Federal Court Shuts Down Louisiana’s Unconstitutional ‘Police Buffer Zone’ Law
Last June, Louisiana became the third state to decide the US Constitution was subservient to cops’ wishes that they not be filmed while performing their public duties.
Arizona had already tried this twice, starting at 25 feet before trimming the “halo” to an 8-foot diameter. It didn’t matter. A federal court permanently blocked the law due to its obvious unconstitutional nature. Florida has tried the same thing — a 25-foot “no go” zone around “first responders” — utilizing the dubious theory that too many people filming cops are somehow “interfering” with their ability to do their jobs. At this point, the law remains in place, but it’s only a matter of time before it’s kicked to the curb do to its inherent illegality.
Louisiana may have been the third to get in on the anti-accountability train, but it’s the second to see its law erased from existence by a federal court decision, as Nola.com reports.
A federal judge has blocked a Louisiana law that allows police to arrest people who come within 25 feet of an on-duty law enforcement officer after they have been ordered to disperse.
The so-called police buffer law violates the Fourteenth Amendment because it is too vague, U.S. District Court Judge John deGravelles said in a ruling on Friday.
The law is not clear as to what actions might prompt officers to issue an order to retreat, the judge said, and it lacks standards that officers should follow in issuing such orders.
“The threat of arbitrary and discriminatory enforcement is great,” deGravelles wrote.
For some reason, the journalists at NOLA (as well as the AP correspondents piggybacking on Nola’s reporting) are unable (or unwilling) to provide readers with a copy of the decision. We respect our readers too much to cut them out of this loop.
Here’s the federal court decision [PDF] issued by the Middle District of Louisiana — one that says this law cannot possibly be allowed to remain on the books unaltered, at least not if the state hopes to enforce it.
Whether or not the state has actually enforced the law doesn’t matter all that much, not when it’s obvious the threat the law poses to free speech. The plaintiffs — a large group of local journalists and new agencies — are more than likely to succeed in this lawsuit.
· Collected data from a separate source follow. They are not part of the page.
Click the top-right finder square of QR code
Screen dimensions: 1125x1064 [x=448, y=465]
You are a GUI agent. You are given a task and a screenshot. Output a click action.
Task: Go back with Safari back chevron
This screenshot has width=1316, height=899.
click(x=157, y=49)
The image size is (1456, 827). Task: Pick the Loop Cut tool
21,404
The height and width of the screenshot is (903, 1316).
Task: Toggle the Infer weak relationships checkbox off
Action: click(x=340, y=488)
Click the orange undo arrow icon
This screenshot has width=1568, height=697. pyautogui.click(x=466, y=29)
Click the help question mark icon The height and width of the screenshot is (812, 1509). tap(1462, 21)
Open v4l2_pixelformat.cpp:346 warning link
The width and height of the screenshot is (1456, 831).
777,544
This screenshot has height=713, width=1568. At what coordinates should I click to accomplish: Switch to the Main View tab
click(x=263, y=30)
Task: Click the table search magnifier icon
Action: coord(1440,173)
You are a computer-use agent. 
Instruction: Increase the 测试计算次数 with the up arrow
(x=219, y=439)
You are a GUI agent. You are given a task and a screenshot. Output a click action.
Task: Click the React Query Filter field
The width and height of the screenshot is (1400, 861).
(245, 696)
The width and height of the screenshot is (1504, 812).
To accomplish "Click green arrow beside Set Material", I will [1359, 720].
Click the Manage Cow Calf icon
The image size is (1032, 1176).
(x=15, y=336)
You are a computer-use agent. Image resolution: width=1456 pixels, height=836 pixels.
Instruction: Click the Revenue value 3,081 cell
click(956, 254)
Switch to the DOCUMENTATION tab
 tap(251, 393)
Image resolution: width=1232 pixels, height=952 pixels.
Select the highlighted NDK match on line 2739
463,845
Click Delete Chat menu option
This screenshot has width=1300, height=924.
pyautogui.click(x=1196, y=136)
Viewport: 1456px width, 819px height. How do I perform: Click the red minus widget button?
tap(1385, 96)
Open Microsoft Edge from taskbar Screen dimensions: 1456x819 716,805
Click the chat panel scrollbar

And that means the law must be shut down to protect long-held rights while the merits of the case receive further scrutiny.
Plaintiffs’ journalists face a chilling effect in the field, where they face arrest if they do not comply with the Act. As these claims center around the First Amendment, the threshold for ripeness is lowered. Wright & Miller, supra, at § 3532.3. The chilling effect on Plaintiffs’ First Amendment rights is not “fanciful,” as journalists are regularly in contact with law enforcement
and are likely to receive an order to retreat.Defendants point to the lack of enforcement of the Act in the six months since it went into effect, saying that the contacts cited by Plaintiffs that occurred before the Act was in effect should not be taken into account. The Court disagrees.
While the Act has not been enforced since it went into effect, Plaintiffs have shown that journalists have routine contact with law enforcement officers in circumstances where they must choose between exercising their First Amendment right to cover newsworthy events or suffer the risk of arrest and prosecution. This chilling effect is sufficient to meet the ripeness requirement.
The First Amendment issue is split, with the plaintiffs winning (for now) the chilling effect argument, but unable to continue pursuing their overbreadth argument. For now. The court appears to believe this might apply to the law as well but has given the plaintiffs the opportunity to amend this part of the complaint.
As for the other constitutional claim, the court sides completely with the journalists. The law is void under the 14th Amendment because its vagueness makes it impossible for citizens to truly understand how and when they might violate the halo law.
Here, while the Act clearly states that an officer can enforce a 25-foot buffer zone, it lacks any standard by which an officer may issue an order to stand back or retreat. La. R.S. § 14:109. This affects both prongs of the void for vagueness analysis, as it does not give the public notice of when an order may be issued and does nothing to prevent arbitrary or discriminatory enforcement.
[…]
[W]hen viewing the Act in the light most favorable to Plaintiffs, there is no language that indicates to the public when an order to retreat may be given, meaning that any person, at any time, partaking in any activity (or engaging in no activity) near law enforcement may be given an order to retreat, which places them in danger of arrest or prosecution. […] The public is not put on notice or given any warning about what activity, if any, they must be engaged in when they may be subject to such an order.
So, the law is not completely dead. But it’s 99% dead, and — until further litigation ensues — cannot be enforced against anyone. It doesn’t matter if the First Amendment issues still remain partially unresolved. It’s unconstitutional under the Fourteenth Amendment and all the court needs to shut the law down. No doubt the government will appeal this ruling, but it’s unlikely even the Fifth Circuit Appeals Court will be willing to revive this law. It’s clearly wrong and that’s why most states haven’t even attempted to craft laws like this one and why the few that have are finding themselves on the wrong side of the Constitution when they do.